(Beginning of RECORDS TO PROCESS)

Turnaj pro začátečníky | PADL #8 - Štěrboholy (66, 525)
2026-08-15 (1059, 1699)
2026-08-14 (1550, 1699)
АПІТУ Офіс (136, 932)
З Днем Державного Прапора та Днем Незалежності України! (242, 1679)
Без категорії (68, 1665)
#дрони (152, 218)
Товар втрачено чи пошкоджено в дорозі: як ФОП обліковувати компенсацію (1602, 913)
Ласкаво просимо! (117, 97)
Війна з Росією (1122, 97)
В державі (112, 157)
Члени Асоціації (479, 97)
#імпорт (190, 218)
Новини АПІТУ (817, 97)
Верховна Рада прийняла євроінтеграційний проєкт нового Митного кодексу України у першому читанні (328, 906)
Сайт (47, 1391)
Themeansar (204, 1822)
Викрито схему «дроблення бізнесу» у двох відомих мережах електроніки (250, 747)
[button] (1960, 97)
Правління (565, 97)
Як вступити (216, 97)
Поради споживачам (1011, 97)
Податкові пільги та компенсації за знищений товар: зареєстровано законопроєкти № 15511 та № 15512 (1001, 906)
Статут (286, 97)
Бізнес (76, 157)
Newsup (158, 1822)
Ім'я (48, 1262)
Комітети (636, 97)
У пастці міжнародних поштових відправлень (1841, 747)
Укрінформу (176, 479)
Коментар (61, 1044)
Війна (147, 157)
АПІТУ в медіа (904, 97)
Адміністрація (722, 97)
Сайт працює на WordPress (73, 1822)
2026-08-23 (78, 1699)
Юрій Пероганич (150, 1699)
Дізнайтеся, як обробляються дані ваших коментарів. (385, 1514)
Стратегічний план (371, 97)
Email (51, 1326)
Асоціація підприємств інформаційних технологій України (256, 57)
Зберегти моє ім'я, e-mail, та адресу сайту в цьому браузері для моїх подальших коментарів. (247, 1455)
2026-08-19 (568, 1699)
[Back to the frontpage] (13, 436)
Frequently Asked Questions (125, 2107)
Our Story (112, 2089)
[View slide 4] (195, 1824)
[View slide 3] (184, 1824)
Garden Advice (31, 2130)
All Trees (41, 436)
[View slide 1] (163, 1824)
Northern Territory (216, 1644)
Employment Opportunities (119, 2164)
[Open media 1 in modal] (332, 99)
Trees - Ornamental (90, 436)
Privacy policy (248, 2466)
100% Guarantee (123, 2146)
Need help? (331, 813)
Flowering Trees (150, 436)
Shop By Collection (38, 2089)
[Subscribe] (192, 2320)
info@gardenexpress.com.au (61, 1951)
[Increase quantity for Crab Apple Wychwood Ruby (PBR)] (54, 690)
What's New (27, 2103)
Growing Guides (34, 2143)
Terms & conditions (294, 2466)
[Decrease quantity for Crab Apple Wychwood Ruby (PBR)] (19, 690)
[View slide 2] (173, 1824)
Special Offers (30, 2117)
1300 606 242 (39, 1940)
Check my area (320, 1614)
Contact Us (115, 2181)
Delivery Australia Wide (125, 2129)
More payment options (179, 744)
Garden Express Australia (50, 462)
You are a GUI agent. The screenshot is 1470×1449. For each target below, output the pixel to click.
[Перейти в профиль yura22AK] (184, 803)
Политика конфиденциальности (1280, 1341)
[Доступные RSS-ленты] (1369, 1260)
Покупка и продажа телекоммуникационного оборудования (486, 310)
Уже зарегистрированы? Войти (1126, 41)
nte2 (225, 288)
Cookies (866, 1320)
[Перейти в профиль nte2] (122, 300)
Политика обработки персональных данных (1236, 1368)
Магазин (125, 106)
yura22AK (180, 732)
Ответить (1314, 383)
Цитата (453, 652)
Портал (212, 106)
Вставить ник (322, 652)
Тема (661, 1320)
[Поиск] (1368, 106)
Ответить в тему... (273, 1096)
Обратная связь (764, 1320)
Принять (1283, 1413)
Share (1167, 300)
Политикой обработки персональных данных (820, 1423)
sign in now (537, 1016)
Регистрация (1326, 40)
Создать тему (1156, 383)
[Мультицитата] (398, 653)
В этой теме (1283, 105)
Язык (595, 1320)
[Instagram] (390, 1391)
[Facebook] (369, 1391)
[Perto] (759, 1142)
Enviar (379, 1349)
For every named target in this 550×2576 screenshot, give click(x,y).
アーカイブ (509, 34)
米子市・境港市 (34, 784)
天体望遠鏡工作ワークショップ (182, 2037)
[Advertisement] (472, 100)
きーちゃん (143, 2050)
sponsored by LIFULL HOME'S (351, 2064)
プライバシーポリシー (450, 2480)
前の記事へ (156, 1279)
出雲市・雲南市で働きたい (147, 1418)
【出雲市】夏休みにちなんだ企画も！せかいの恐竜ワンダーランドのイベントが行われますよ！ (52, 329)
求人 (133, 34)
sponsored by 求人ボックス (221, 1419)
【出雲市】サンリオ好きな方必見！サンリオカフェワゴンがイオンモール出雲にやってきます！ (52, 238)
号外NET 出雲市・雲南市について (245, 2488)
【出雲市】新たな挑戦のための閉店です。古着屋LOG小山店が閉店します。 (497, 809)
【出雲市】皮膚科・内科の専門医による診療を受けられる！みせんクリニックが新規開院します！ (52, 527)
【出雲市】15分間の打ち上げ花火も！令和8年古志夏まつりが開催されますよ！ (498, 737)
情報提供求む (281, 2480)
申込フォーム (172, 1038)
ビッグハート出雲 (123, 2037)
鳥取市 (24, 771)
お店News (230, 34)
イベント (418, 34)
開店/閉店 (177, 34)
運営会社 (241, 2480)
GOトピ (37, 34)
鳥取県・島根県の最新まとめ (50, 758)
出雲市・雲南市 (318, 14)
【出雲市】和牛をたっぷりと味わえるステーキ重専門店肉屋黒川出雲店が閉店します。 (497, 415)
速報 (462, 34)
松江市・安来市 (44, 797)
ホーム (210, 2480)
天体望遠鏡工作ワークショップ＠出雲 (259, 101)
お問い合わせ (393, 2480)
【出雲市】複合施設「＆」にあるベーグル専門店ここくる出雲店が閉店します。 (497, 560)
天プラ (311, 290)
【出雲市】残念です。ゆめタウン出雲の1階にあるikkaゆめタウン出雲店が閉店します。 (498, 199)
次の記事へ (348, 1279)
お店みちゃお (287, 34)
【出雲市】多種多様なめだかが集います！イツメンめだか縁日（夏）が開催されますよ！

(End of RECORDS TO PROCESS)

What you give back should be exactly the lines of the data above from the line with "Юрій Пероганич (150, 1699)" through the line with "Terms & conditions (294, 2466)", both of those included, and nothing more.

> _SOLUTION TO THIS EXERCISE_:
Юрій Пероганич (150, 1699)
Дізнайтеся, як обробляються дані ваших коментарів. (385, 1514)
Стратегічний план (371, 97)
Email (51, 1326)
Асоціація підприємств інформаційних технологій України (256, 57)
Зберегти моє ім'я, e-mail, та адресу сайту в цьому браузері для моїх подальших коментарів. (247, 1455)
2026-08-19 (568, 1699)
[Back to the frontpage] (13, 436)
Frequently Asked Questions (125, 2107)
Our Story (112, 2089)
[View slide 4] (195, 1824)
[View slide 3] (184, 1824)
Garden Advice (31, 2130)
All Trees (41, 436)
[View slide 1] (163, 1824)
Northern Territory (216, 1644)
Employment Opportunities (119, 2164)
[Open media 1 in modal] (332, 99)
Trees - Ornamental (90, 436)
Privacy policy (248, 2466)
100% Guarantee (123, 2146)
Need help? (331, 813)
Flowering Trees (150, 436)
Shop By Collection (38, 2089)
[Subscribe] (192, 2320)
info@gardenexpress.com.au (61, 1951)
[Increase quantity for Crab Apple Wychwood Ruby (PBR)] (54, 690)
What's New (27, 2103)
Growing Guides (34, 2143)
Terms & conditions (294, 2466)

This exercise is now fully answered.